UNITED STATES DISTRICT COURT FOR THE DISTRICT OF COLUMBIA
ERIK T. ROBINSON,
Plaintiff,
v. Case No. 1:24-cv-1998 (TNM) UPSTART HOLDINGS, INC.,
Defendant.
MEMORANDUM OPINION
Erik Robinson, proceeding pro se, asks for over $10,000,000 because Upstart, a company
he has “never interacted with,” pulled his credit report sixteen times over a few years. He admits
that the pulls had zero effect on his credit, but he says that his mental anguish is enough to
deserve a big payout. The Court disagrees. For the reasons below, the Court will grant Upstart’s
motion to dismiss.
I.
Erik Robinson alleges that he received a “series of letters offering personal loans” that
“turn[ed] out to be scams attempting to get him to enroll in debt restructuring.” Am. Compl. at
14. 1 He called the companies that sent seven of these letters, and his Complaint strongly implies
that he was disappointed when asking for personal loans. Am. Compl. at 2–4. Reviewing his
credit report, Robinson discovered that Upstart Holdings had pulled his credit sixteen times.
Am. Compl. at 14. Three of the pulls, he says, were “promotional inquiries” that include
“limited information for the purposes of making a firm offer of credit or insurance as required by
the FCRA [Fair Credit Reporting Act].” Am. Compl. at 14 (cleaned up). Another eight of them
1 The Complaint does not contain consistently numbered paragraphs, so the Court refers to page numbers. were “more in depth” inquiries that were “in connection with an account review or other
business transaction with [Robinson].” Am. Compl. at 15. He admits that seven of these
account-review pulls occurred on days when he “interacted with” seven companies—none of
them Upstart—about the personal loan “offer letter[s]” he received in the mail. Am. Compl. at
15–17. He repeatedly states that he never interacted with Upstart on any of those occasions.
Am. Compl. at 15–17. Robinson remains mystified about the six other credit pulls because he
insists that he never prompted them. Am. Compl. at 15 (listing five credit pulls), 16 (listing one
more that involved a company he had interacted with on a different day than the credit pull).
Throughout all of this, he claims that he never received a single “adverse-action” notice, as he
believes is “required by law when a loan is denied.” Am. Compl. at 4.

MATERIAL.
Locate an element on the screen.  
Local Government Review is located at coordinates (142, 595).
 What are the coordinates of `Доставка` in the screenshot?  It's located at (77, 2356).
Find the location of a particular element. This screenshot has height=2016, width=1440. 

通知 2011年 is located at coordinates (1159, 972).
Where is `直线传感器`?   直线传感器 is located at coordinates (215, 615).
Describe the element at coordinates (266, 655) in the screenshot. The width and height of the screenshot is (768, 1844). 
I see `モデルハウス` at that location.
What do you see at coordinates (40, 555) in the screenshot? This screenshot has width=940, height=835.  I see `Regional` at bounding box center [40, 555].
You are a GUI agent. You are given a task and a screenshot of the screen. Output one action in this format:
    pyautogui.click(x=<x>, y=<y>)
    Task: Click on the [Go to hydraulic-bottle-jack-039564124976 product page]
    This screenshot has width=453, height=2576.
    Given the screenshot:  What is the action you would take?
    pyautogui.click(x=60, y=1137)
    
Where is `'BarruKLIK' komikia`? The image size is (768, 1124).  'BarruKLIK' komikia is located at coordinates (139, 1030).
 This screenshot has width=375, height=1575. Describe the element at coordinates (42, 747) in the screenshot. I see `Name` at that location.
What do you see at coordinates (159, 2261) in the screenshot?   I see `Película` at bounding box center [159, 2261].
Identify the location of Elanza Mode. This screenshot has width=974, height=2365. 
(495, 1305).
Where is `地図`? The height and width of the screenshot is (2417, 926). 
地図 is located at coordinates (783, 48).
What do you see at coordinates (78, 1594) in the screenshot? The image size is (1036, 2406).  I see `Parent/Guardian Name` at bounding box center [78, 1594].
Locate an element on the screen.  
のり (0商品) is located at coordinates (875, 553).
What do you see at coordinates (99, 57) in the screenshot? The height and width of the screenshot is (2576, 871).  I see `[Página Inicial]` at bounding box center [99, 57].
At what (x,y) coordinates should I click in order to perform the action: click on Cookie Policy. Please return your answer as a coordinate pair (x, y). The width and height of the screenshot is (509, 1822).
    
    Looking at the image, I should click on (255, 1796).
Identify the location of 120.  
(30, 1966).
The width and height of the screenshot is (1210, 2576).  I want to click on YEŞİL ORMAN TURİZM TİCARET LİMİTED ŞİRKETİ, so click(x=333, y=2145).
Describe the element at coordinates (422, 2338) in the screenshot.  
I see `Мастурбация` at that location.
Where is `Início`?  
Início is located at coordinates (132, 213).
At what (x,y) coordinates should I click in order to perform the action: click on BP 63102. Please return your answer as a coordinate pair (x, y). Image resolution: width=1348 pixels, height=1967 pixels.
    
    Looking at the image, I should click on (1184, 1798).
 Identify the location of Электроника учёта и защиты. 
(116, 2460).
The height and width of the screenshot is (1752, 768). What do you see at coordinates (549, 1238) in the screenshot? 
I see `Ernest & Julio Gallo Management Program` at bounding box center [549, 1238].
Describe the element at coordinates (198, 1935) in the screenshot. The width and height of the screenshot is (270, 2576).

COMPLETE THE FOLLOWING.
1) In the memorandum opinion, list each distinct page or page range of the Amended Complaint that the court cites, in the order each first appears.
2) Carry on the memorandum opinion about Robinson's suit against Upstart from the point where it stops.
The records have nothing to do with the work here.

TASK-BY-TASK RESULTS.
1) 14; 2–4; 15; 15–17; 16; 4

2)
Robinson alleges that Upstart’s credit pulls have caused “the same sort of mental anguish
as the consumers in the [Supreme Court’s] Transunion case.” Am. Compl. at 7. But he admits
that he has “avoided the[] pitfalls” of “damage to credit scores” and other “penalties to enrolling
in the debt-relief programs.” Am. Compl. at 11. To compensate him for the emotional damage,
Robinson demands over $10,000,000 under the Fair Credit Reporting Act (FCRA), the Equal
Credit Opportunity Act (ECOA), and the Racketeer Influenced and Corrupt Organizations Act
(RICO). Am. Compl. at 18–21. He sues only Upstart Network, Inc. as the main culprit of the
credit pulls. Am. Compl. at 1. Upstart moves to dismiss this case because Robinson lacks
standing or, alternatively, he has not stated a claim under any of these statutes. Mot. Dismiss,
ECF No. 13. Robinson opposes dismissal. Opp. Mot. Dismiss, ECF No. 14. The motion is ripe
for consideration. This Court has subject-matter jurisdiction under 28 U.S.C. § 1331.
2 II.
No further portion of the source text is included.